Problem to work on: Those lines of the data that hold the word "computer" are to be copied out.

Dataset entries
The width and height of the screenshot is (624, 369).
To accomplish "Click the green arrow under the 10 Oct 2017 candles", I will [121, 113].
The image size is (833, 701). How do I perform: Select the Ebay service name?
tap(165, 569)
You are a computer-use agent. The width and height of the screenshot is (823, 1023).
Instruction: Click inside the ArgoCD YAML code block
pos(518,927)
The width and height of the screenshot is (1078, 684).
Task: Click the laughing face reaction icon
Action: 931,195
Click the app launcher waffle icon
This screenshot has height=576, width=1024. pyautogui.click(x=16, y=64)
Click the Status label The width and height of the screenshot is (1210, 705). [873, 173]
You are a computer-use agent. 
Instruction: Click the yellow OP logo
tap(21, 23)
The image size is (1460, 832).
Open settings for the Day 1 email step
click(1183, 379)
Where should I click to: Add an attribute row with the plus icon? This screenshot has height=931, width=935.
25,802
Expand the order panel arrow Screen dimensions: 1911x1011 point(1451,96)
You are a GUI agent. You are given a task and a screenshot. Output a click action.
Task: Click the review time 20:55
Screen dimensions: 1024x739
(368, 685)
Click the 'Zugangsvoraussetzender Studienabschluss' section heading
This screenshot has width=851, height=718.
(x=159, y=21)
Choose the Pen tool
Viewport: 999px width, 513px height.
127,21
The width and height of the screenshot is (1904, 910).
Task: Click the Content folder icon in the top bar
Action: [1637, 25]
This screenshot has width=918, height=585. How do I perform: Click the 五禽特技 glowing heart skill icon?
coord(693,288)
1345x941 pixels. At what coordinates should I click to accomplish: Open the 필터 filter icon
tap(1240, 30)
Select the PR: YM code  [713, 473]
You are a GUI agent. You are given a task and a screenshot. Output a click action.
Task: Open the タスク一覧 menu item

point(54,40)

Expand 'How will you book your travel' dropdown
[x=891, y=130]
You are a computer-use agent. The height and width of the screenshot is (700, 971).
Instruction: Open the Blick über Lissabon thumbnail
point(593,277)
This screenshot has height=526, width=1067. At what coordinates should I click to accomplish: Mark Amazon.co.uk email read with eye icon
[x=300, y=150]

Expected answer:
You are a computer-use agent. The width and height of the screenshot is (823, 1023).
You are a computer-use agent. 
You are a computer-use agent. The height and width of the screenshot is (700, 971).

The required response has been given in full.